STATED GOAL — From the passage on the index idx_c1234, list every lettered query option that contains an order by clause, and give the columns each one orders by.

You need to explore which of the following query statements use the index idx_c1234, and which fields of the index are used?

(A) where c1=? and c2=? and c4>? and c3=?

(B) where c1=? and c2=? and c4=? order by c3

(C) where c1=? and c4=? group by c3,c2

(D) where c1=? and c5=? order by c2,c3

(E) where c1=? and c2=? and c5=? order by c2,c3

(F) where c1>? and c2=? and c4>? and c3=?

Option A:

mysql> explain select c1,c2,c3,c4,c5 from t1 where c1='2' and c2='2' and c4>'1' and c3='2';
+----+-------------+-------+------------+-------+---------------+-----------+---------+------+------+----------+----------------------+
| id | select_type | table | partitions | type | possible_keys | key | key_len | ref | rows | filtered | Extra |
+----+-------------+-------+------------+-------+---------------+-----------+---------+------+------+----------+----------------------+
| 1 | SIMPLE | t1 | NULL | range | idx_c1234 | idx_c1234 | 12 | NULL | 1 | 100.00 | Using index condition |
+----+-------------+-------+------------+-------+---------------+-----------+---------+------+------+----------+----------------------+

The index length used is 12, which means that all four fields use the index. Since c1, c2, and c3 are all equal value queries, the following c4 column can also be used.

Note: In utf8 encoding, the length of an index is 3. Here, 12 means that all four fields use this index.

Option B:

mysql> explain select c1,c2,c3,c4,c5 from t1 where c1='2' and c2='2' and c4='2' order by c3;
+----+-------------+-------+------------+------+---------------+-----------+-------------+------+----------+----------+----------------------+
| id | select_type | table | partitions | type | possible_keys | key | key_len | ref | rows | filtered | Extra |
+----+-------------+-------+------------+------+---------------+-----------+-------------+------+----------+----------+----------------------+
| 1 | SIMPLE | t1 | NULL | ref | idx_c1234 | idx_c1234 | 6 | const,const | 1 | 20.00 | Using index condition |
+----+-------------+-------+------------+------+---------------+-----------+-------------+------+----------+----------+----------------------+

The index length used is 6, which means that two fields use the index. According to the leftmost use principle, c1 and c2 use indexes. Because there is no c3 predicate condition in the query, the index value is interrupted after using c2, resulting in only using c1 and c2 columns. The SQL here uses order by sorting, but there is no filesort keyword in the Extra part of the execution plan, which means that data can be read in the order of the c3 field in the index.

SUPPLIED MATERIAL —
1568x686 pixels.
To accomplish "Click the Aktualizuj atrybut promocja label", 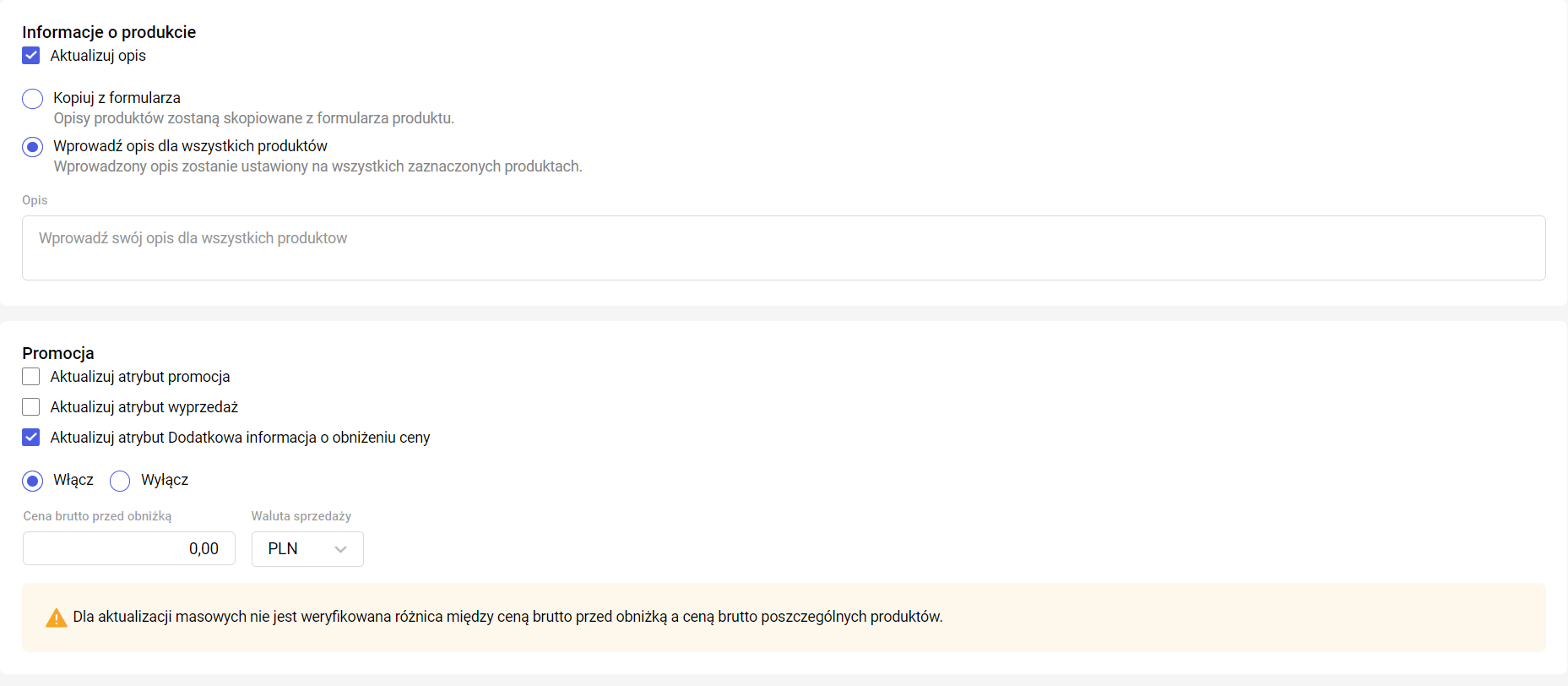I will [140, 377].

TASK RESPONSE —
(B) order by c3
(D) order by c2,c3
(E) order by c2,c3